This issue of Healthcare Quarterly includes the second of a three-part series developed by Ontario’s The Change Foundation featuring international perspectives on health service delivery models that improve system integration and ensure seamless services and better coordination. Part 1 featured Chris Ham, chief executive of the London-based King’s Fund think tank. In this issue, Geoff Huggins, director for Health and Social Care Integration in Scotland, discusses Scotland’s experience and lessons learned after legislating integrated health and social care in 2015.
We want to ensure that adult health and social care services are firmly integrated around the needs of individuals, their carers and other family members; that the providers of those services are held to account jointly and effectively for improved delivery; that services are underpinned by flexible, sustainable financial mechanisms that give priority to the needs of the people they serve rather than the needs of the organizations through which they are delivered and that those arrangements are characterized by strong and consistent clinical and professional leadership.
Nicola Sturgeon, Member of the Scottish Parliament, Deputy First Minister and Cabinet Secretary for Health and Wellbeing, December 2011
Ontario’s current moves toward integrating healthcare reflect an understanding that the well-being of its citizens is determined by a dynamic mix of circumstances, including family history, employment, income and personal relationships. Yet the services the province offers to support those lives – notably its systems for social welfare and healthcare – are rigidly designed and operate separately, even when providing help to patients and caregivers who need services from both. Scotland, once in the same situation, is changing that with a bold plan for integrating health and social care that has lessons for Ontario and Canada as we look to align how we provide care with how people live.
To share some of those lessons, Geoff Huggins (director for Health and Social Care Integration in Scotland) was invited to speak at The Change Foundation’s Toronto office in late 2017. Huggins was the second health leader from the UK to speak at a series of meetings on integrating care organized by The Change Foundation with partners from the University of Toronto: the Institute of Health Policy, Management and Evaluation, the Health System Performance Research Network and the Dalla Lana School of Public Health.

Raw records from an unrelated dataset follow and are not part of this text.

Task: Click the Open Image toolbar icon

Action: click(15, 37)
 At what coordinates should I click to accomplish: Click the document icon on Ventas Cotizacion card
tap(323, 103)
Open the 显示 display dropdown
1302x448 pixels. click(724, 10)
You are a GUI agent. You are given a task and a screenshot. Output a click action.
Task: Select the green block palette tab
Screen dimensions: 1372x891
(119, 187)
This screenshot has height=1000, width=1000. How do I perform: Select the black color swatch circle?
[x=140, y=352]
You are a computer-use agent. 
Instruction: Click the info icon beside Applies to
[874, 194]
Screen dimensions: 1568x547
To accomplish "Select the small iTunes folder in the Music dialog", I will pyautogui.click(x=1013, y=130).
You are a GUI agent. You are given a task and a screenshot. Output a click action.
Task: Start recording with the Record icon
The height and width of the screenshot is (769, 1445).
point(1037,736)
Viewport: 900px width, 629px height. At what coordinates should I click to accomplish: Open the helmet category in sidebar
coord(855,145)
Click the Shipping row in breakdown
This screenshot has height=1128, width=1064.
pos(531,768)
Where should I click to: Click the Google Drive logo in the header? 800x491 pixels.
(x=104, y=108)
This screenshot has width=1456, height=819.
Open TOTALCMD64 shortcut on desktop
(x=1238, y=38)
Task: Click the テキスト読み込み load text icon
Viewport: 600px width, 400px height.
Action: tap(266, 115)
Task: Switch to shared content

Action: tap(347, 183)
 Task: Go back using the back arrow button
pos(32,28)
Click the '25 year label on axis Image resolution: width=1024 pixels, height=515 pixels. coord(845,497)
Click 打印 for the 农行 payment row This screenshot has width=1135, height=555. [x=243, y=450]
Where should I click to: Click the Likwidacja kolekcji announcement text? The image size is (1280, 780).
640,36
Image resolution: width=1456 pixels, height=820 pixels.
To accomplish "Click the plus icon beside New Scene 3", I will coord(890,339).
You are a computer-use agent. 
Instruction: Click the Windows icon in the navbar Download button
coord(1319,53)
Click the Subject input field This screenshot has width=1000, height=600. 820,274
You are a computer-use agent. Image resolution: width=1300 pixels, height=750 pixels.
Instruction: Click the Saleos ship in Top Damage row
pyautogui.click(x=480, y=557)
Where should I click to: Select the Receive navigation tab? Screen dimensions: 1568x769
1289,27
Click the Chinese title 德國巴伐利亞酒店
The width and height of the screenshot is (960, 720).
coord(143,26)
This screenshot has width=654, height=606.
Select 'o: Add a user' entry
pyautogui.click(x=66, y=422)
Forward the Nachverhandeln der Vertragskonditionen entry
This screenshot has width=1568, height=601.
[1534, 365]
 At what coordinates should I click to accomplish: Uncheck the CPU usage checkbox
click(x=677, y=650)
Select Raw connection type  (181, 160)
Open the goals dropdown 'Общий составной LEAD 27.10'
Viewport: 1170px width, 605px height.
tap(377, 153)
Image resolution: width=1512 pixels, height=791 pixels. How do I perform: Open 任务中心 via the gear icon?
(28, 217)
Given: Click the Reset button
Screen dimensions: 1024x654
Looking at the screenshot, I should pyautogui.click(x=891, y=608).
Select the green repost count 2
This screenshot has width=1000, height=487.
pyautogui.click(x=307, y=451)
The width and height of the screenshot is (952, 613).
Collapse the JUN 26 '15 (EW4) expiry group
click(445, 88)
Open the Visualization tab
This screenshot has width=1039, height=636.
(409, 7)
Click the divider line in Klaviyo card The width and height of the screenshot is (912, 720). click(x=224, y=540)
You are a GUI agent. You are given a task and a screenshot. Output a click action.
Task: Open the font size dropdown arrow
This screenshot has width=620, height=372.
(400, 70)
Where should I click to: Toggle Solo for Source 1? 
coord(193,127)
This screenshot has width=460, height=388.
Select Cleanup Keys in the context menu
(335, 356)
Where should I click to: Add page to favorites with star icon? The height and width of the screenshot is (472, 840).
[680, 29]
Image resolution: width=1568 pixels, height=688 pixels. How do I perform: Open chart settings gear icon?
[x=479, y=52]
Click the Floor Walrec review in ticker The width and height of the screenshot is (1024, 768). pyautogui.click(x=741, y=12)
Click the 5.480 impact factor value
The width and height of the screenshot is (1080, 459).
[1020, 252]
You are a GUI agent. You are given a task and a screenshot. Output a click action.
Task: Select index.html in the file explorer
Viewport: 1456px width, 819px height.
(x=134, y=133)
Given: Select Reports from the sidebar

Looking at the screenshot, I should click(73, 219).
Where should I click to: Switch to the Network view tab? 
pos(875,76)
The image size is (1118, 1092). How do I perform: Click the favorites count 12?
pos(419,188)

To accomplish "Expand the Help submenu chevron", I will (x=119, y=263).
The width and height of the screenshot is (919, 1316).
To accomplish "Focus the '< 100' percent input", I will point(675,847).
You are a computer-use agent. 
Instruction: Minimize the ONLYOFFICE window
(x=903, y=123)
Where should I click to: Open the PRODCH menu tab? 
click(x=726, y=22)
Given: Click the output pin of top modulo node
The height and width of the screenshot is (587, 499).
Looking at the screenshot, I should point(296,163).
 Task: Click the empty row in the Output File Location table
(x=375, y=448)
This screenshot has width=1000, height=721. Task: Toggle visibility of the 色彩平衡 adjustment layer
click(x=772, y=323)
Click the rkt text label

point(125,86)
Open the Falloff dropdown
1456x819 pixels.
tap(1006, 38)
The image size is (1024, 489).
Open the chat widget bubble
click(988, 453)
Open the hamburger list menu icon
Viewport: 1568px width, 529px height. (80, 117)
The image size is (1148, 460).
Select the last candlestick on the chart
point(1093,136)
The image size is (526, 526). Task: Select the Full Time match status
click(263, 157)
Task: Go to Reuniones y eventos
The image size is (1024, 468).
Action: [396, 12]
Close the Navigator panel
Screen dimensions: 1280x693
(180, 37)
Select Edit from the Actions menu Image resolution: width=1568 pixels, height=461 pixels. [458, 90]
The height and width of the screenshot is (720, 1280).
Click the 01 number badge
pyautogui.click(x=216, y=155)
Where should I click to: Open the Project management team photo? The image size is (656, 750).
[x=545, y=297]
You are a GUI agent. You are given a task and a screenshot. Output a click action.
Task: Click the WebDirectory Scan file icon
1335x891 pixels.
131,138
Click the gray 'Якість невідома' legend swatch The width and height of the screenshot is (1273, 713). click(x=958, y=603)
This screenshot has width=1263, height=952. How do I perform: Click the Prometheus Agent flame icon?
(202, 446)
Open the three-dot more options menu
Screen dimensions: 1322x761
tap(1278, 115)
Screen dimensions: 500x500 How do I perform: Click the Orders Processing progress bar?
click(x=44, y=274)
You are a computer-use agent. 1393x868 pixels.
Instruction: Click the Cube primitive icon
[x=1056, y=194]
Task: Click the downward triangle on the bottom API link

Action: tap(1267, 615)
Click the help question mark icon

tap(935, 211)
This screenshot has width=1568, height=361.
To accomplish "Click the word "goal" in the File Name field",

For generations, Scottish life expectancy was comparable to that of its neighbours, but it has been losing ground since the 1960s, a trend researchers have attributed to growing socioeconomic disparity (Dodds 2014). A 2014 report from the Scottish government said the country has “long standing problems of health and well-being,” ranking last for life expectancy among 16 Western European countries (Burns 2017).
In the face of clear indications of worsening health, and after many years of focusing care on complex chronic conditions and multimorbidity, Scotland officially launched integrated health and social care, with legislation that came into effect in April 2016. The law created 31 “Integration Authorities,” further subdivided into 101 “localities.” The structure puts heavy emphasis on local action for local needs (Scottish Government 2018).